Skip to main content

Notice

Please note that most of the software linked on this forum is likely to be safe to use. If you are unsure, feel free to ask in the relevant topics, or send a private message to an administrator or moderator. To help curb the problems of false positives, or in the event that you do find actual malware, you can contribute through the article linked here.
Topic: High-Resolution Audio: A perspective (Read 11728 times) previous topic - next topic
0 Members and 1 Guest are viewing this topic.

High-Resolution Audio: A perspective

Hi all,
Mr B Stuart triggers my first ever post to this forum, because;
In the latest AES journal (Oct 2015) I see that he has written a piece on Hi-Res Audio where he states something (to me fairly confusing) regarding temporal resolution and the 'precision of neural processing', and concludes that "a distribution system that permits end-to-end resolution of 8 μs implies a Gaussian bandwidth of around 44 kHz".

What is your take on his discussion on temporal resolution in there?

PDF. (hope link sticks around)
Article. (deep journal link)

DATA EXCERPTS >>
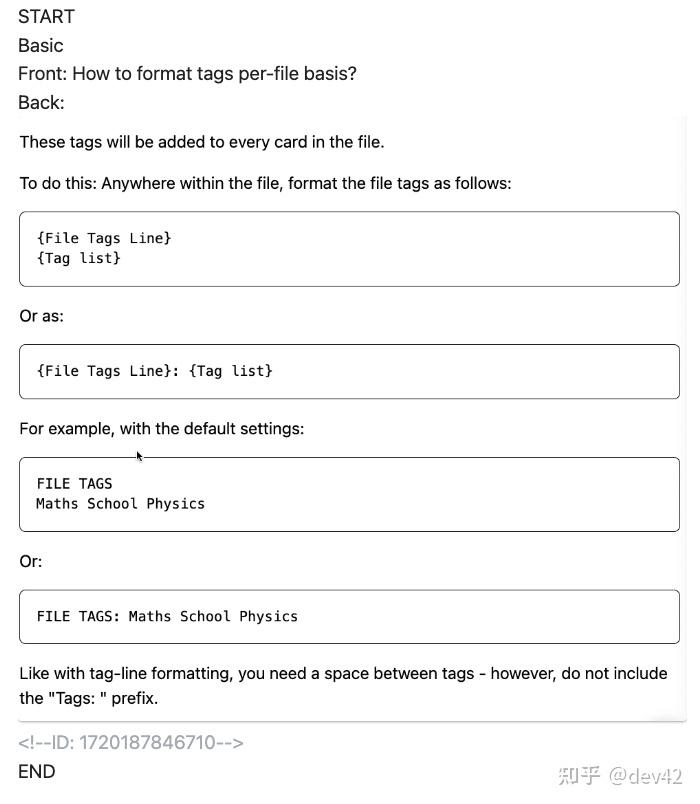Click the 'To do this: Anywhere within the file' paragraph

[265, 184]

---

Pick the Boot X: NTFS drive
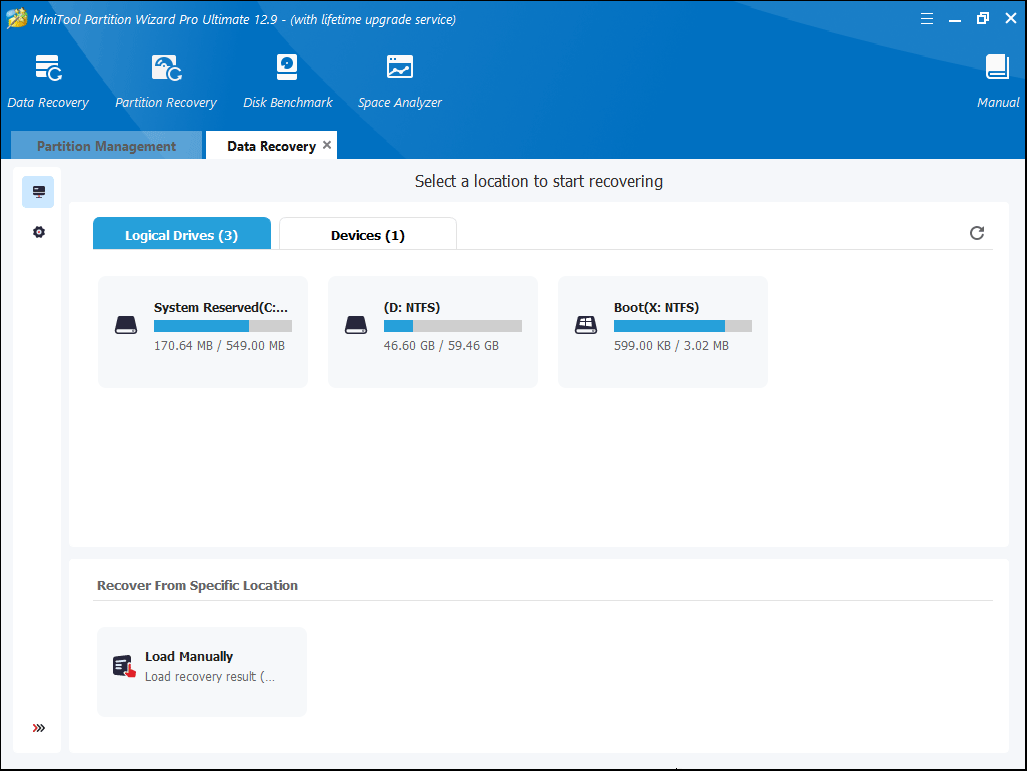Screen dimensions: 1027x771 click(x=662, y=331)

JOBS >>
1. In the forum thread on high-resolution audio, what Gaussian bandwidth is said to follow from an end-to-end resolution of 8 μs?
2. From the forum thread on high-resolution audio, quote the span that begins at "Please note that" and stops after "article linked here.".
3. Condense the paragraph of the forum thread on high-resolution audio that opens "In the latest AES journal (Oct 2015)" while keeping its main facts.

PER-TASK OUTPUTS >>
1. Around 44 kHz.

2.
Please note that most of the software linked on this forum is likely to be safe to use. If you are unsure, feel free to ask in the relevant topics, or send a private message to an administrator or moderator. To help curb the problems of false positives, or in the event that you do find actual malware, you can contribute through the article linked here.

3. In the Oct 2015 AES journal, Mr B Stuart wrote on hi-res audio. He makes a point about temporal resolution and the "precision of neural processing" that the poster finds fairly confusing. He concludes that end-to-end resolution of 8 μs implies a Gaussian bandwidth of around 44 kHz.